DATA TO PROCESS:
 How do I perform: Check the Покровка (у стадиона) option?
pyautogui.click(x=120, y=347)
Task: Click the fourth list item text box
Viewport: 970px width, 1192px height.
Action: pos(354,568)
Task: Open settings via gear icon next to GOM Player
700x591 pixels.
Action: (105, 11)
--
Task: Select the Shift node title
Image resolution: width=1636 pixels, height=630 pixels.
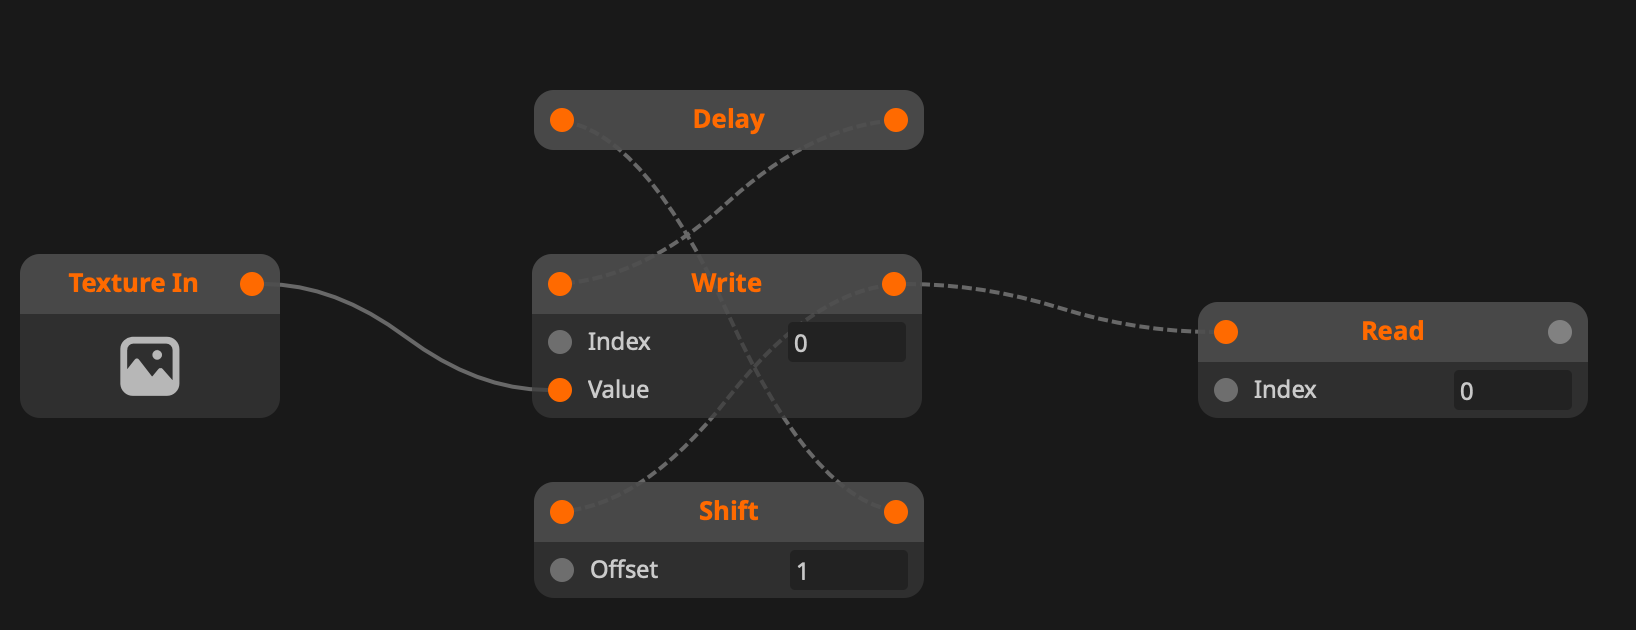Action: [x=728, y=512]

PROMPT:
Only a number is wanted here: how many lines of the material hold the word "Task".

PROBLEM SOLUTION:
3